Spectral (interior) nudging was introduced as a way of constraining the model to be more consistent with observed behavior. However, such control over numerical model behavior raises concerns over how much nudging may affect unforced variability and extremes. Strong nudging may reduce or filter out extreme events, since the nudging pushes the model toward a relatively smooth, large-scale state. The question then becomes - what is the minimum spectral nudging needed to correct biases while not limiting the simulation of extreme events? To determine this, we use varying degrees of spectral nudging, using WRF's standard nudging as a reference point during January and July 2007. Results suggest that there is a marked lack of sensitivity to varying degrees of nudging. Moreover, given that nudging is an artificial forcing applied in the model, an important outcome of this work is that nudging strength apparently can be considerably smaller than WRF's standard strength and still produce reliable simulations.

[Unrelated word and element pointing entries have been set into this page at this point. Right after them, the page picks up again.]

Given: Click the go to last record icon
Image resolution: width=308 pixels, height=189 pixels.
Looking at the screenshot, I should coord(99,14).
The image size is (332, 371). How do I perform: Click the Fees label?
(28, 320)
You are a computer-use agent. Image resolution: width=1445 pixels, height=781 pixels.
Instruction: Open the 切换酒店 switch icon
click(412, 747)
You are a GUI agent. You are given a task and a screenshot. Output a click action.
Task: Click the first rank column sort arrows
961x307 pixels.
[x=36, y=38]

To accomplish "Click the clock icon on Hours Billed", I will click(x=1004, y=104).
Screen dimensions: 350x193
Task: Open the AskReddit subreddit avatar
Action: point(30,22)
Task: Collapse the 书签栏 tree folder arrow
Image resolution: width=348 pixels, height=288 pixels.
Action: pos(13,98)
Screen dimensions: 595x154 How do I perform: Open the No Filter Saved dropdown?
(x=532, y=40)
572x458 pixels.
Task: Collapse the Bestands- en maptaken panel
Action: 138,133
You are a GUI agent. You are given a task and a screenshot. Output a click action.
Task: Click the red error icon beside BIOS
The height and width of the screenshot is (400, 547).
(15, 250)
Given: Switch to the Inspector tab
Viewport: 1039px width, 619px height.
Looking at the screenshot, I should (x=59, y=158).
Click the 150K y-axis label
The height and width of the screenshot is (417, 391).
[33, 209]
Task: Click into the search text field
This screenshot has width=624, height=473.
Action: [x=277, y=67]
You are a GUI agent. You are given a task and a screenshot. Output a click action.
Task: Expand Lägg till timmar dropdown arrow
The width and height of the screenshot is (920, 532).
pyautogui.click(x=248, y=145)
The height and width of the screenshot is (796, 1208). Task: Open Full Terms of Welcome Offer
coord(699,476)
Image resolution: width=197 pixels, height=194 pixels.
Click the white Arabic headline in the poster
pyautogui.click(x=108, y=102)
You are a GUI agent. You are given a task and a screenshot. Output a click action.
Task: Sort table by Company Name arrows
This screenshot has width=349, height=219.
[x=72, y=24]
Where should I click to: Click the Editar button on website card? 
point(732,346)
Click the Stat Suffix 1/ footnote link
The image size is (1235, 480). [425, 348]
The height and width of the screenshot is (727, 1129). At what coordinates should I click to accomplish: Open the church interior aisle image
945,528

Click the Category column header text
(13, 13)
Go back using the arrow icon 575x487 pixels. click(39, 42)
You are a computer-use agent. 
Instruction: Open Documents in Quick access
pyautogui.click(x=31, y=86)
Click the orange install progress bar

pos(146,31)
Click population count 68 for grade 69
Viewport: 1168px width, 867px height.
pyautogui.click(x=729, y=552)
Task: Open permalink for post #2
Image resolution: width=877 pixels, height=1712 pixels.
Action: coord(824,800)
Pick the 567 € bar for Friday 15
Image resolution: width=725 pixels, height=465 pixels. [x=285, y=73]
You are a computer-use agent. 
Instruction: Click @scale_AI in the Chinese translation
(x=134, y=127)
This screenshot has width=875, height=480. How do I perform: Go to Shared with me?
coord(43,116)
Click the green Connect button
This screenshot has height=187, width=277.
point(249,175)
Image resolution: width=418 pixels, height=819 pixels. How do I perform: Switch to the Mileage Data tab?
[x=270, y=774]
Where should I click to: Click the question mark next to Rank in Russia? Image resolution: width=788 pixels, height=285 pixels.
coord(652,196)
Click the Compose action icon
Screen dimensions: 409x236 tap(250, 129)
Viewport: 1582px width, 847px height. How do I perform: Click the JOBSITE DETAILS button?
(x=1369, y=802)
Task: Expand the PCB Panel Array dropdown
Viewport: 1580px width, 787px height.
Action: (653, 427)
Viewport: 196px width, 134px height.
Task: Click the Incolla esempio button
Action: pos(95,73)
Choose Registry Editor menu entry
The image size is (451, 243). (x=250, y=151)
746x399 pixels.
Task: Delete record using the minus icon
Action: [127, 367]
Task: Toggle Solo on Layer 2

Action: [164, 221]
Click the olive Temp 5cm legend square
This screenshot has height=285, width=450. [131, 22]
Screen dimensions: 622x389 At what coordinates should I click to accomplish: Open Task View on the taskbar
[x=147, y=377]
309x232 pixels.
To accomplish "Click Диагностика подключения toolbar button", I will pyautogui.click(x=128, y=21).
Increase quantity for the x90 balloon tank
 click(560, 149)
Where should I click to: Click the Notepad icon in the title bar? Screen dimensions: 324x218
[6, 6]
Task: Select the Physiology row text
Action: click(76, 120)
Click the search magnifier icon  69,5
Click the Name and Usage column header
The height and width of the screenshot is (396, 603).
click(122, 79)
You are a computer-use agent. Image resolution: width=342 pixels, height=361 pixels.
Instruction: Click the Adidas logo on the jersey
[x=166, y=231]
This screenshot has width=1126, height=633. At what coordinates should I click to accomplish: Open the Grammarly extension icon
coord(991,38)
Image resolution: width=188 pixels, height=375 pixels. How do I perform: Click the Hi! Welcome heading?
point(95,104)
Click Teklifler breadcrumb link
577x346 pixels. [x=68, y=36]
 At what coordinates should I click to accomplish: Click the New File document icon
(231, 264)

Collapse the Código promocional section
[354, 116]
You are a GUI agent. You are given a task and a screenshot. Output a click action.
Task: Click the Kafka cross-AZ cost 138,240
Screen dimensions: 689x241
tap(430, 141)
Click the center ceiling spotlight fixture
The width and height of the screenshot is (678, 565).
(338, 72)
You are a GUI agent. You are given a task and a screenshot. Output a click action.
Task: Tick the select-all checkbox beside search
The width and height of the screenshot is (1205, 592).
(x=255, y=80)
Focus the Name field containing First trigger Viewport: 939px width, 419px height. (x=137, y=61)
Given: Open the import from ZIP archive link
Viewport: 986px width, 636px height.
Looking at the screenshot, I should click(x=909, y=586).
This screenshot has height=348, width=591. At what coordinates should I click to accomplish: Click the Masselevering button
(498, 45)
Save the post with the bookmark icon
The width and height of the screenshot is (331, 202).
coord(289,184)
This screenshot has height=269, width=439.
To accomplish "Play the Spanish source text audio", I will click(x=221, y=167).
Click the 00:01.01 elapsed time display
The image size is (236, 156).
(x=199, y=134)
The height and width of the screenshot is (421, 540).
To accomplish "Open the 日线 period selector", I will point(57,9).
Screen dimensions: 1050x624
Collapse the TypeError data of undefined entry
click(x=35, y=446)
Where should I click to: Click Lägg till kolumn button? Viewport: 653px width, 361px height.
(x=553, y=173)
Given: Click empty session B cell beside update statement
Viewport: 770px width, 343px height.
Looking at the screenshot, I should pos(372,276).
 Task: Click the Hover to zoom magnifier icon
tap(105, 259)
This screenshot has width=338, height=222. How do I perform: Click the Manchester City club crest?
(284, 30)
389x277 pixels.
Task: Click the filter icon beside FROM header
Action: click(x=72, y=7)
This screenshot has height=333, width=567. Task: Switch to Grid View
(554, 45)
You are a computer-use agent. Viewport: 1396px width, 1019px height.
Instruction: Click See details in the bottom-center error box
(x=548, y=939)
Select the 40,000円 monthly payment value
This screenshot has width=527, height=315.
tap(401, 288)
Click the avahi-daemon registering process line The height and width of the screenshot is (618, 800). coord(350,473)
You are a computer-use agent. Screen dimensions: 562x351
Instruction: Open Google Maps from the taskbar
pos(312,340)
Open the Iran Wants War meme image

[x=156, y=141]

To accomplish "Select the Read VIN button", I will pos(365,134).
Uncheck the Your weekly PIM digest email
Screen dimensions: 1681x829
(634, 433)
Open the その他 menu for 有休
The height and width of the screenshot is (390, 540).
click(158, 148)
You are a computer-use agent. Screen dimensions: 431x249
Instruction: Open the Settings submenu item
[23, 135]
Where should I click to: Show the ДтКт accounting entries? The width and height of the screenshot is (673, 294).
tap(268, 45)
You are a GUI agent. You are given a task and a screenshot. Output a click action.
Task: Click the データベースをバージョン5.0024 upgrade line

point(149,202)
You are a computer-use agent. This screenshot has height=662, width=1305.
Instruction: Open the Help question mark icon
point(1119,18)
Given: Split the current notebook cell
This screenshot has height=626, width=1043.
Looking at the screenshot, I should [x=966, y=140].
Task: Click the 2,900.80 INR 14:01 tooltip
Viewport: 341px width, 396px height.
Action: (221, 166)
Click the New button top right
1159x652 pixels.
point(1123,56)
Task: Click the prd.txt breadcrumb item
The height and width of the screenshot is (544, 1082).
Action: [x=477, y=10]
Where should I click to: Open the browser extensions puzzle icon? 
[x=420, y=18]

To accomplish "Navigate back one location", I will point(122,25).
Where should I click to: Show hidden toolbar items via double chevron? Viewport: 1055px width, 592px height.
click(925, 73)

In the remaining studies, we used the same PAW setup to analyze daily precipitation extremes simulated over a 19-year period on the CORDEX Arctic domain for winter and summer. We defined these seasons as the three-month period leading up to and including the climatological sea ice maximum and minimum, respectively. Analysis focused on four North American regions defined using climatological records, regional weather patterns, and geographical/topographical features. We compared simulated extremes with those occurring at corresponding observing stations in the U.S. National Climate Data Center's (NCDC's) Global Summary of the Day. Our analysis focused on variations in features of the extremes such as magnitudes, spatial scales, and temporal regimes. Using composites of extreme events, we also analyzed the processes producing these extremes, comparing circulation, pressure, temperature and humidity fields from the ERA-Interim reanalysis and the model output. The analysis revealed the importance of atmospheric convection in the Arctic for some extreme precipitation events and the overall importance of topographic precipitation. The analysis established the physical credibility of the simulations for extreme behavior, laying a foundation for examining projected changes in extreme precipitation. It also highlighted the utility of the model for extracting behavior that one cannot discern directly from the observations, such as summer convective precipitation.